## Directions for this task
Please print, exactly, only the lines in the entries below from the line that has "You are a computer-use" through the line that has "How do I perform: Open". Pictures don't go in.

## Provided data
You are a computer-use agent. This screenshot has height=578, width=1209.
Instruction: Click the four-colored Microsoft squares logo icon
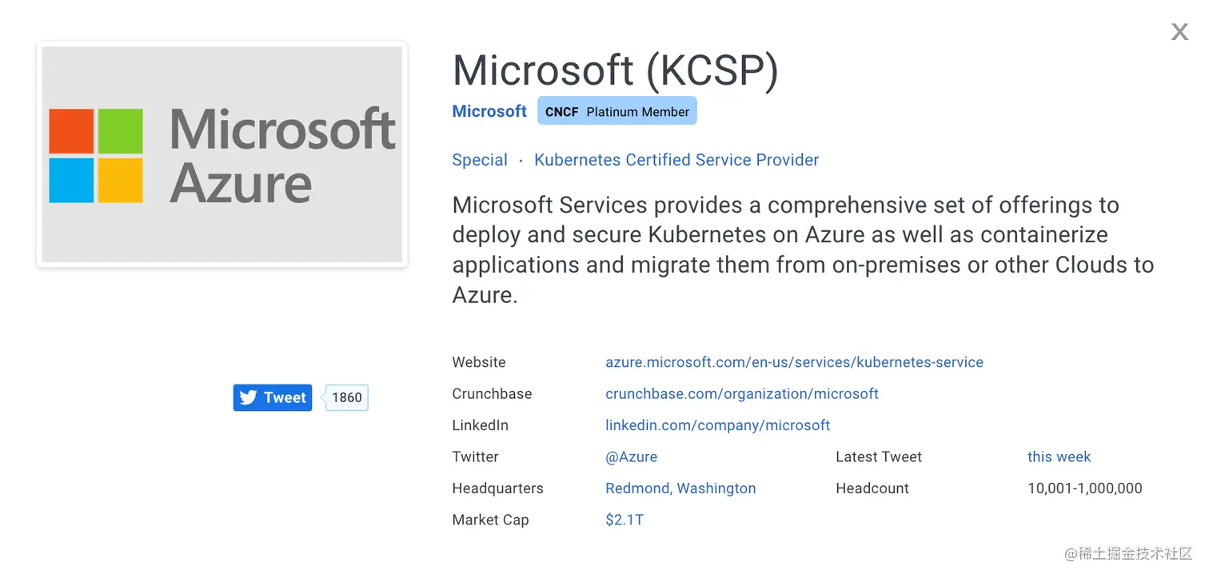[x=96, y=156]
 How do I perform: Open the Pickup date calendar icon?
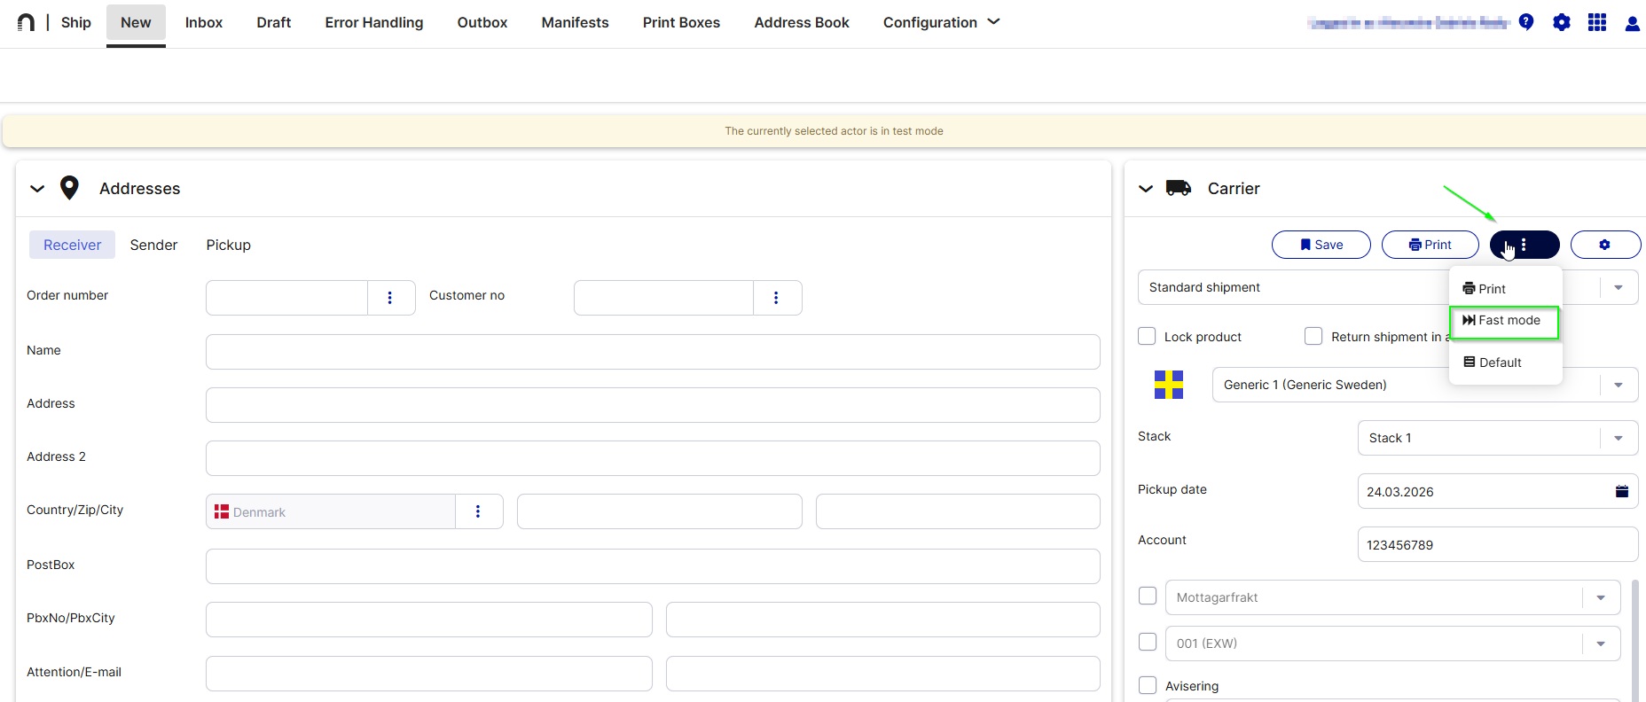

* * *

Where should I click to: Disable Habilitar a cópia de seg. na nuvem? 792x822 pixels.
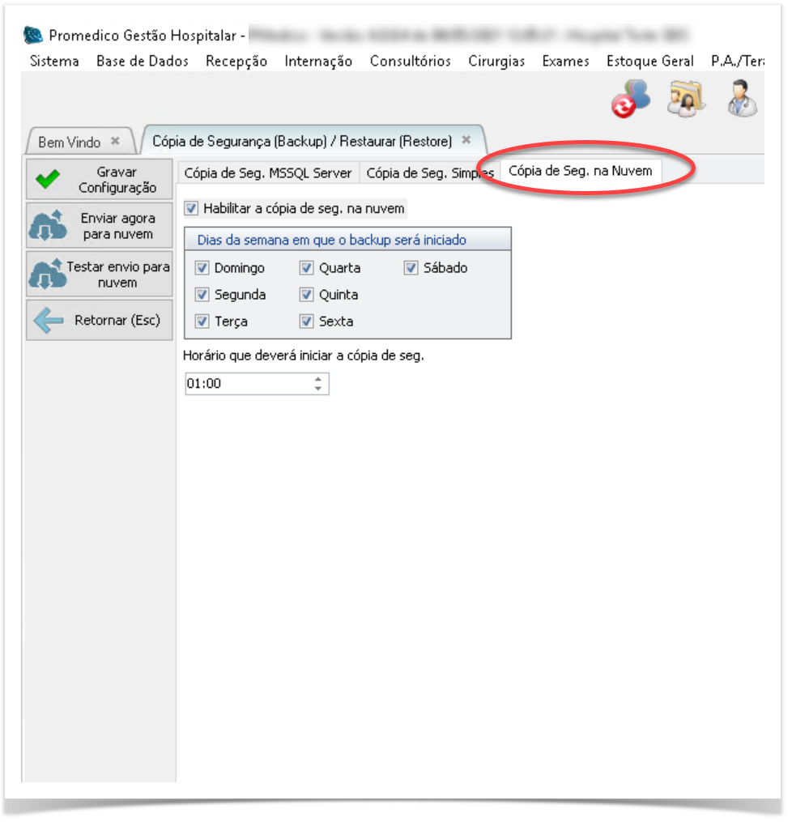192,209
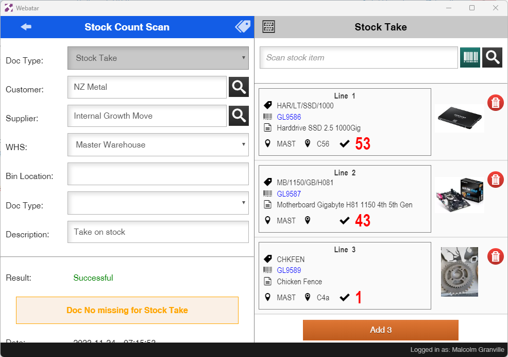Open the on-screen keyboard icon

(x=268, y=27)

## The completed task
You are a computer-use agent. This screenshot has height=578, width=1209.
Instruction: Click the four-colored Microsoft squares logo icon
[x=96, y=156]
 How do I perform: Open the Pickup date calendar icon?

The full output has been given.